Data shown:
----

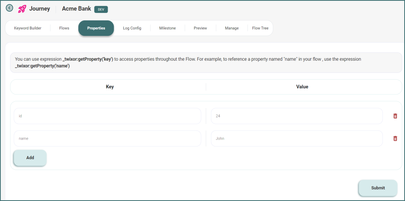Click the DEV environment badge
This screenshot has height=201, width=405.
coord(101,9)
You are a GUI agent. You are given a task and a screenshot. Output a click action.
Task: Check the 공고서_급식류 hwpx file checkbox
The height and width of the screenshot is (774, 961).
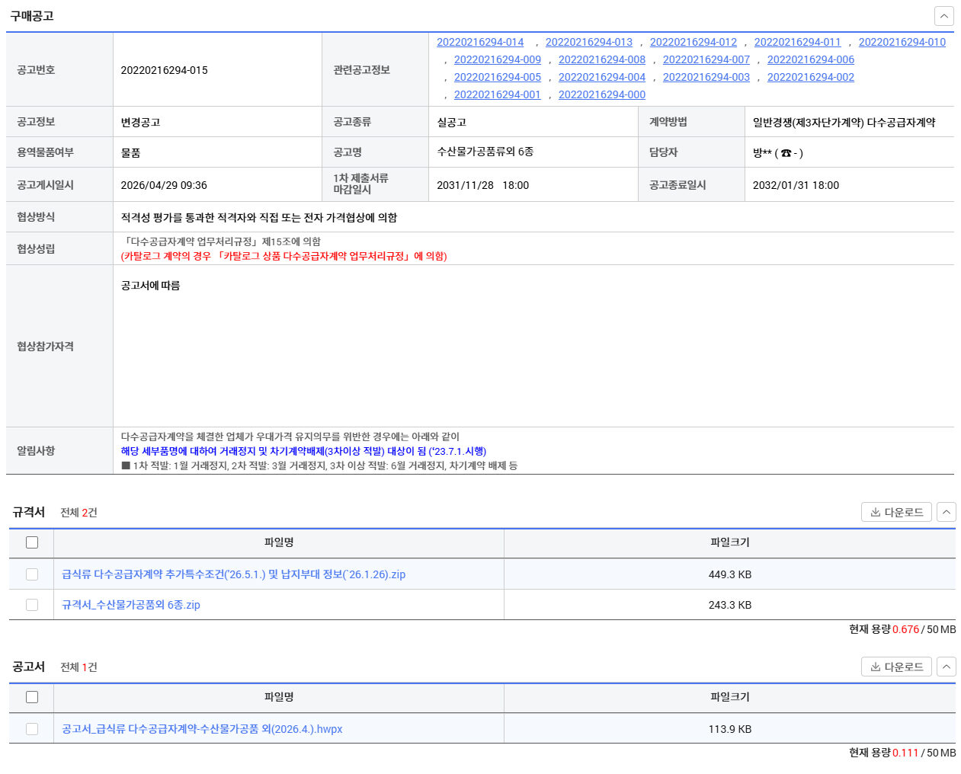(x=32, y=729)
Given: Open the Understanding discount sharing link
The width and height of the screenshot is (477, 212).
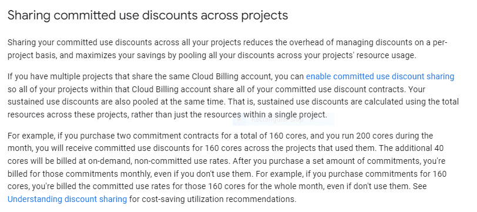Looking at the screenshot, I should coord(67,199).
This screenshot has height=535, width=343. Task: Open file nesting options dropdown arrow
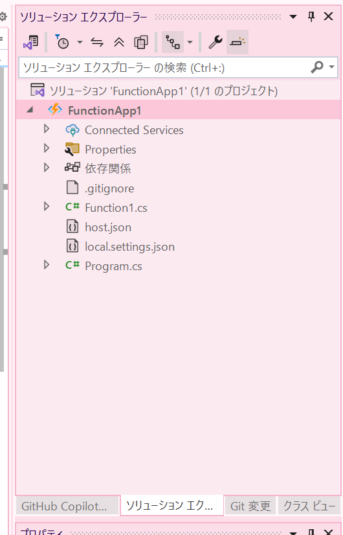point(190,42)

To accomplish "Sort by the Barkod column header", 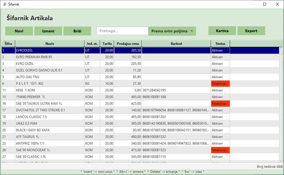I will 176,43.
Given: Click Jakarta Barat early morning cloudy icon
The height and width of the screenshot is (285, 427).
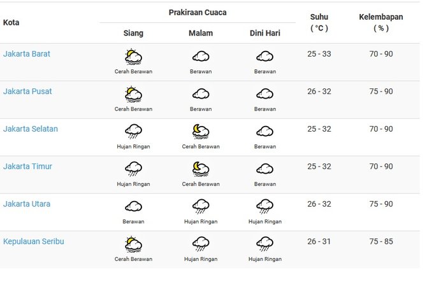Looking at the screenshot, I should click(x=264, y=57).
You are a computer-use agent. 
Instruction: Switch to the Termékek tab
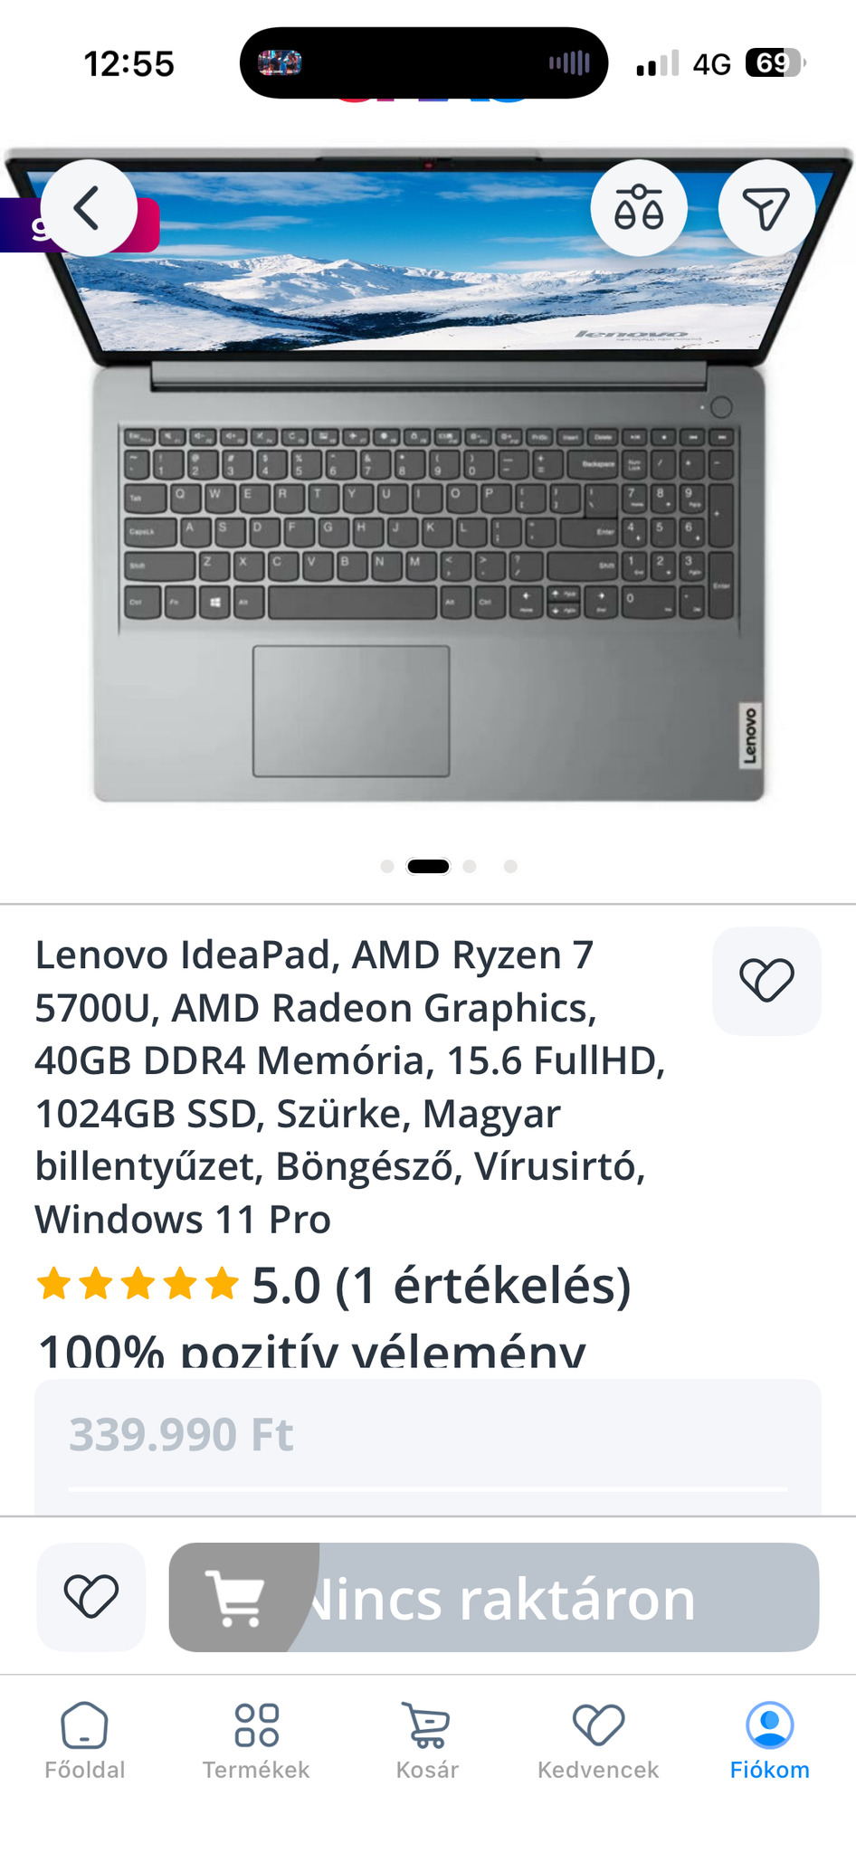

----

Aim of the exercise:
The lines to copy exactly start with the line above that has "You are a GUI" and go on through the line that has "Given: Open the"; please include both, add nothing else, and omit the pictures.

Exercise answer:
You are a GUI agent. You are given a task and a screenshot. Output a click action.
Task: Check the 공고서_급식류 hwpx file checkbox
The height and width of the screenshot is (774, 961).
(x=32, y=729)
Given: Open the Understanding discount sharing link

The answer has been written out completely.